The Basics of Plyometrics
If you’ve read my reviews, or tried any of the workout programs that I recommend, you’ve no doubt heard me mention plyometrics.
This is a term that you’ll often hear when people talk about taking their exercise to the next level. Plyometrics—also known as plyos by those in the fitness world—show up in many workout videos on this site, like P90X or Insanity … and even Jillian Michaels Body Revolution.
If you’ve done any of these programs, then you’ve already tried out plyometrics (maybe even without realizing it). If you’re looking for a program that will keep you moving, then you should definitely think about choosing one that includes at least some plyos.
Either way, here’s a quick overview of what plyometrics are and why you should care.
What are plyometrics and can they help me outside my workouts?
Plyometrics are any movement that uses the Stretch-Shortening-Cycle (SSC). SSC involves lengthening of the muscle (eccentric action) followed by contraction of the muscle while shortening (concentric action).
Basically, it’s a stretch right before a contraction in which the muscle gets shorter at the same time. This type of combination is supposed to emphasize the concentric action and increase the amount of force and power produced by the muscle.
SSC shows up in throwing, bounding, and jumping. You’ll see them in movements like squat jumps, hops (take off on one leg and land on the same leg), bounds (take off on one leg and land on the opposite), and medium ball throws.
Who can benefit from plyometrics?
Plyometrics are great—essential, actually—for athletes, but everyone can benefit from adding these to a workout. Doing plyos regularly will not only burn fat, but will also improve your ability to coordinate movements at high speed.
Adding plyometrics to your workout will also spill over into the rest of your athletic life: while doing actions like blocking basketballs, spiking volleyballs, and even dunking. You may even improve your vertical jump.
One study even found that when people did plyometrics (jumps before squats), they were able to lift 5 percent more weight.
Don’t forget to work on these movements slowly at first. You want to have good form before you take the speed up a notch.
What’s the best way to progress with plyometrics?
Smart workouts mean smart sequences. It’s the same way when you’re using plyometrics. One option, as always, is to follow a workout program that’s already designed for you, like Jillian Michaels Body Revolution.
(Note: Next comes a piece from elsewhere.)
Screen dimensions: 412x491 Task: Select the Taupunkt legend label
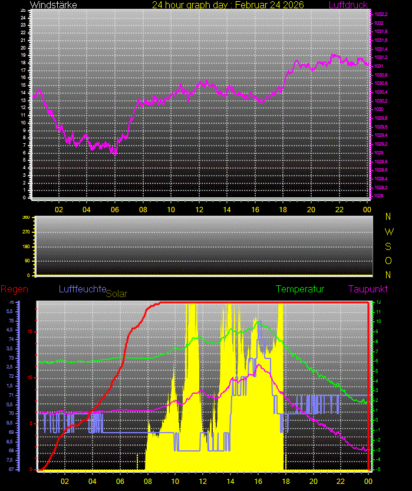(367, 289)
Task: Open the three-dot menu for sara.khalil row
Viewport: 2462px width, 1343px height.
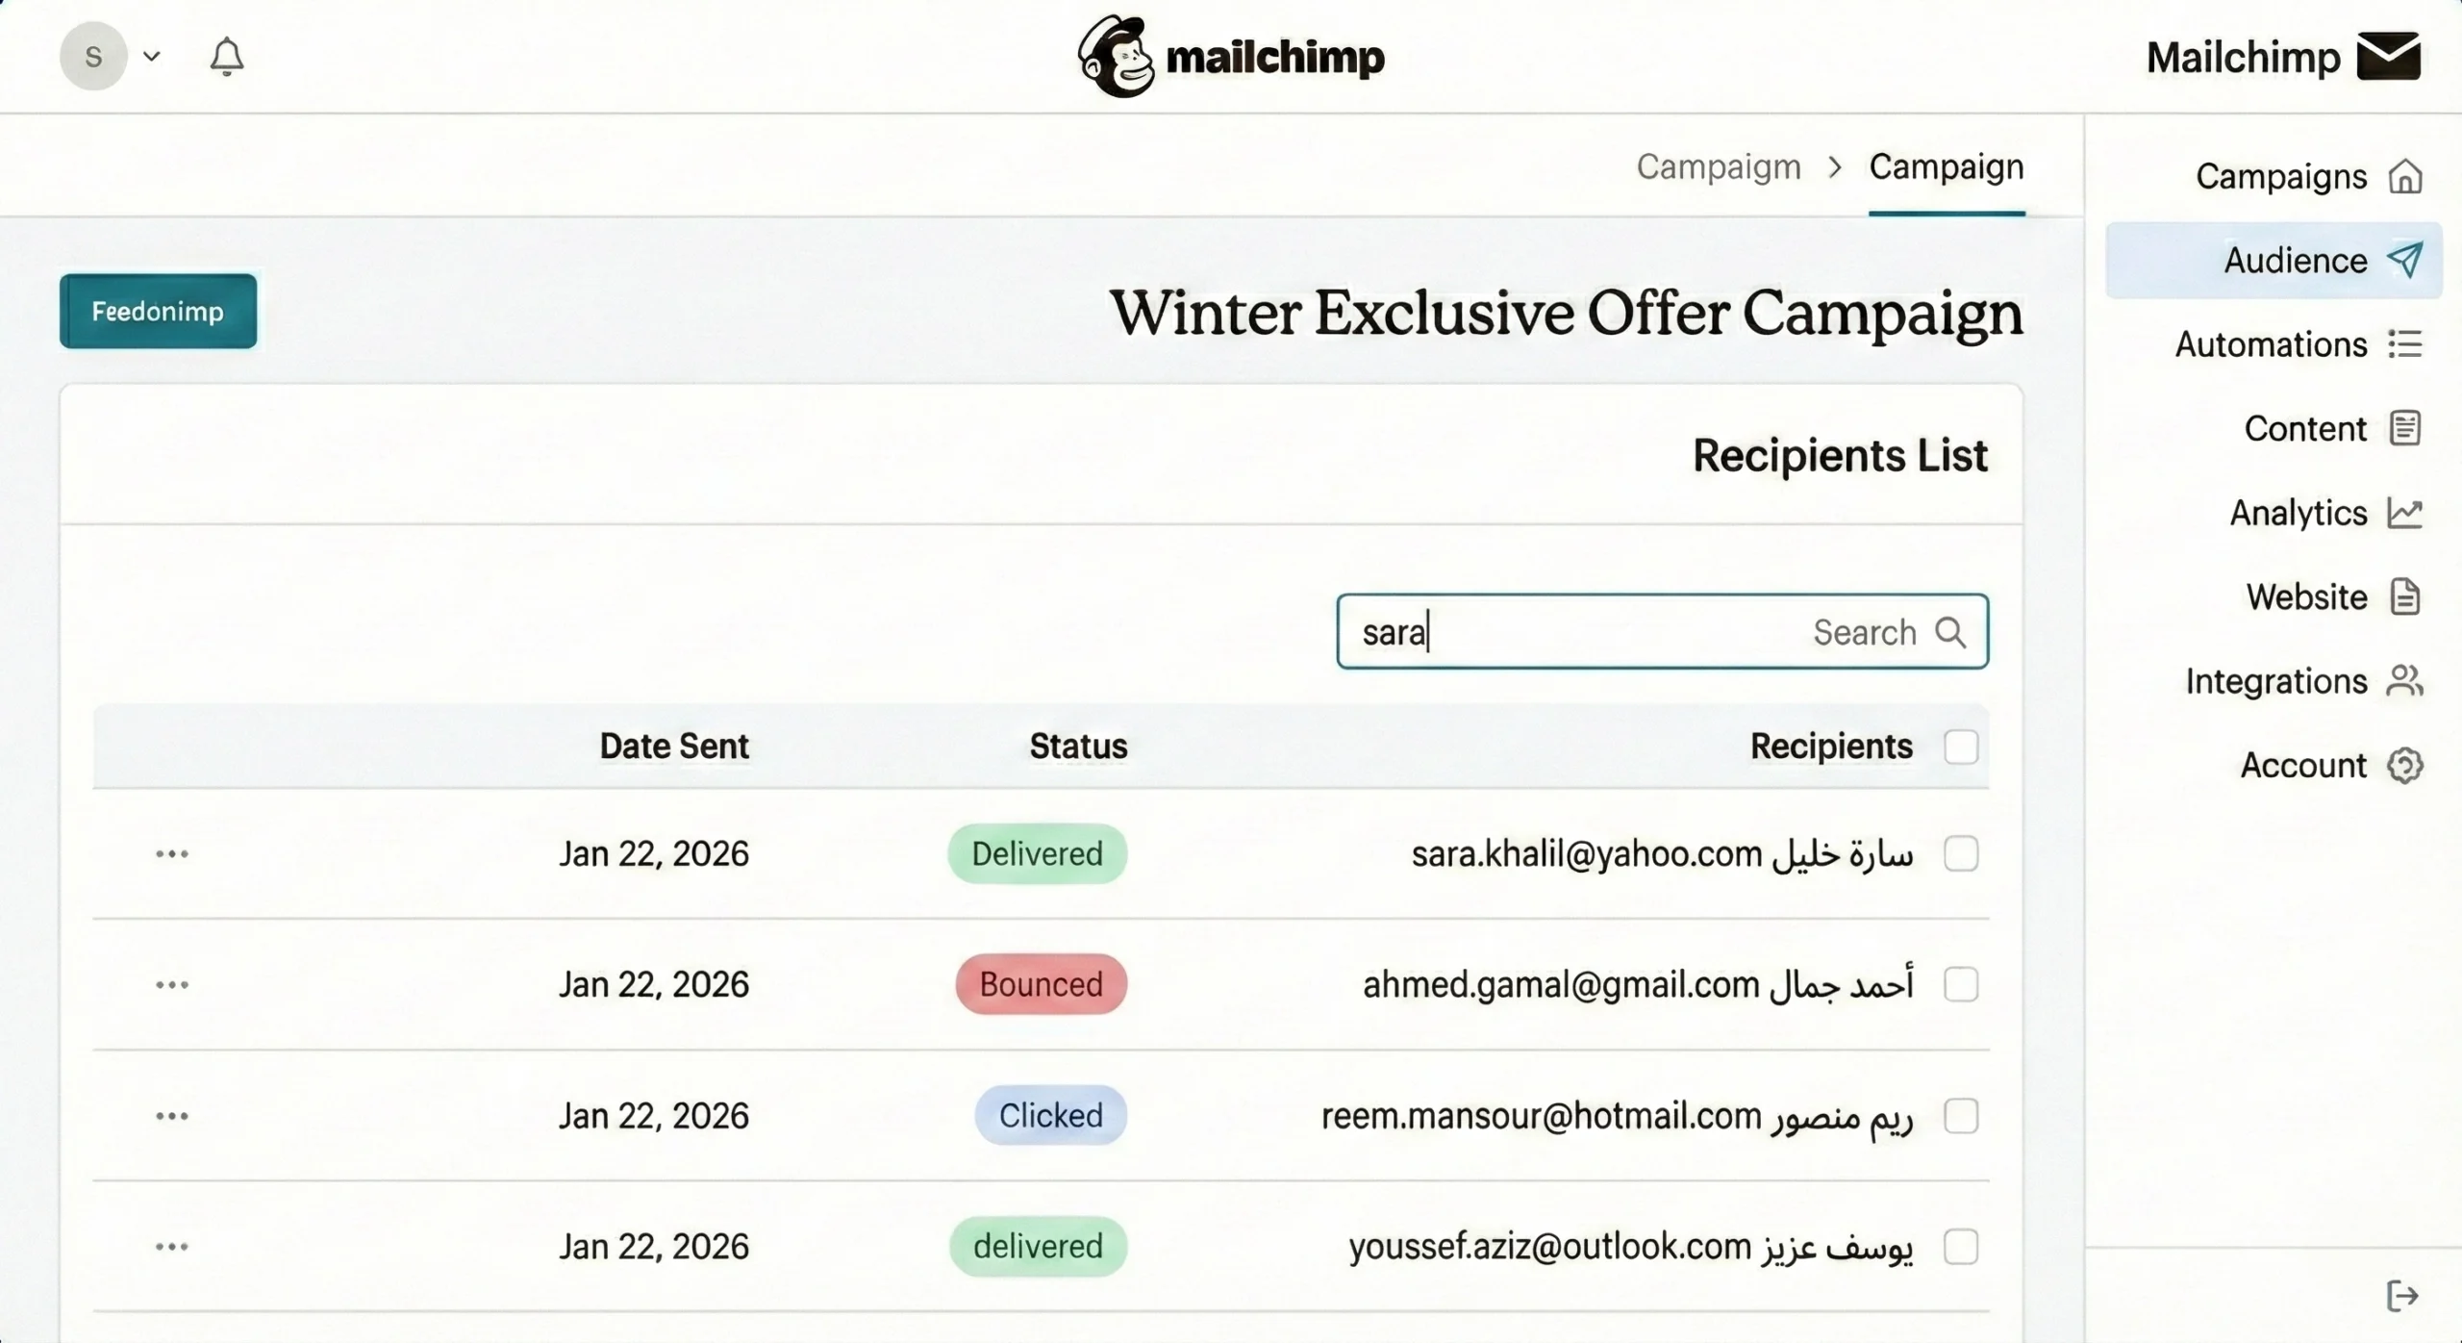Action: (x=172, y=854)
No muss, no fuss.
But it’s also good to know the fundamentals of plyo progressions.
There are, of course, many options. You may be tempted to just add weight to the plyos you are already doing, but here’s one progression that works even better:
Plyos without countermovements (e.g. squat and pause before jumping)
Plyos with countermovements (e.g. stand tall, squat quickly, and then jump)
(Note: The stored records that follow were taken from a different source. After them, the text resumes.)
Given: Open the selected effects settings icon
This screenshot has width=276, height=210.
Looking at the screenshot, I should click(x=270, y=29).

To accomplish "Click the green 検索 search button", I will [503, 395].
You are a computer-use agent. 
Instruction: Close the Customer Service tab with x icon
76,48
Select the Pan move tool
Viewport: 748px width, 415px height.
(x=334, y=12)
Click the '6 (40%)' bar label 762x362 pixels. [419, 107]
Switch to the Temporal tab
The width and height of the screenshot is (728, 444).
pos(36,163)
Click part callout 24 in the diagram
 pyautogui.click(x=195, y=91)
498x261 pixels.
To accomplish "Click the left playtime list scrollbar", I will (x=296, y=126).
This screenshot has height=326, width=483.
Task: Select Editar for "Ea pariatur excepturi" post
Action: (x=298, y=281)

Plyos with double contact (e.g. forward hop, followed by a quick squat and jump)
Continuous plyos (e.g. repeated squat jumps).
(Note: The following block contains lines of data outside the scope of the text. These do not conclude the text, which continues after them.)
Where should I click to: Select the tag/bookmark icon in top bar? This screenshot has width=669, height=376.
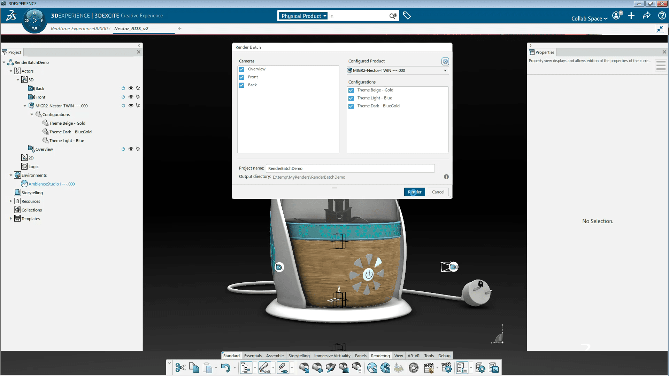click(407, 15)
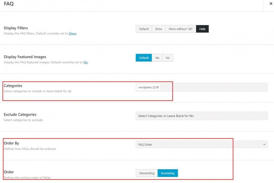Open the Order By dropdown

click(x=199, y=145)
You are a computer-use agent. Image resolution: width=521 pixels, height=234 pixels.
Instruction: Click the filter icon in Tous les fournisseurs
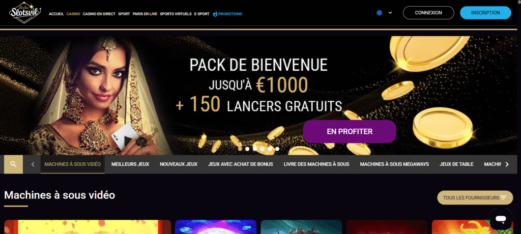click(x=503, y=198)
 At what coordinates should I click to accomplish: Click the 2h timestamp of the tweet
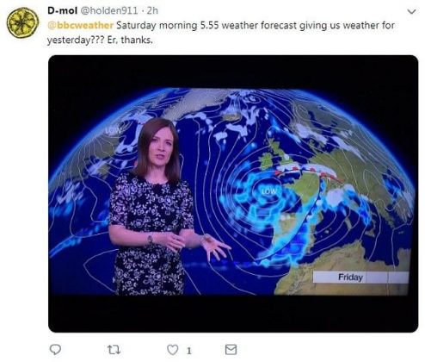152,10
What about sets, reps, and timing when it comes to plyos?
Plyometrics are all about quality, not quantity (remember what I said about working on the movements slowly … good form matters!).
The beginning of the workout is a great place for plyos, because they activate your muscles and the neurons that control them. You will also maximize your performance and strength gains.
To activate your neurons, what you want here is movements that are crisp, quick, and explosive. Also, stay close to the ground because high landings or deep jumps can strain your knees and ankles if they’re weak.
Less ideal is doing plyos at the end of your workout as cardio. Plyometrics are good cardio, of course, but what you really want to focus on is activating the muscles quickly.
Generally speaking, do about 10 minutes of plyos works. Try 2-3 different movements with 5-8 sets and 3-6 reps each. You don’t need to do plyometrics every day, though. Aim for 2-3 times a week.
And if you feel like you’ve hit a plateau, try adding another plyo exercise or increasing the reps. You can also work on balance by doing one-legged jumps (like bounds) instead of two-legged ones.
What are the advantages and disadvantages of plyometrics?
The upside of plyometrics: improves your performance and helps you avoid injuries. That said, you have to not overdo the plyos. Again, 10 minutes at the start of a workout is great.
The downside of plyometrics: messes up your performance and causes injuries. These things can happen if you do too many plyos in your workout, have terrible form, or use progressions that just don’t work.
That’s right, I said form again. If you’re going to work out fast, then you first need to work out slowly. You can’t do explosive movements until you have the form locked into your muscles.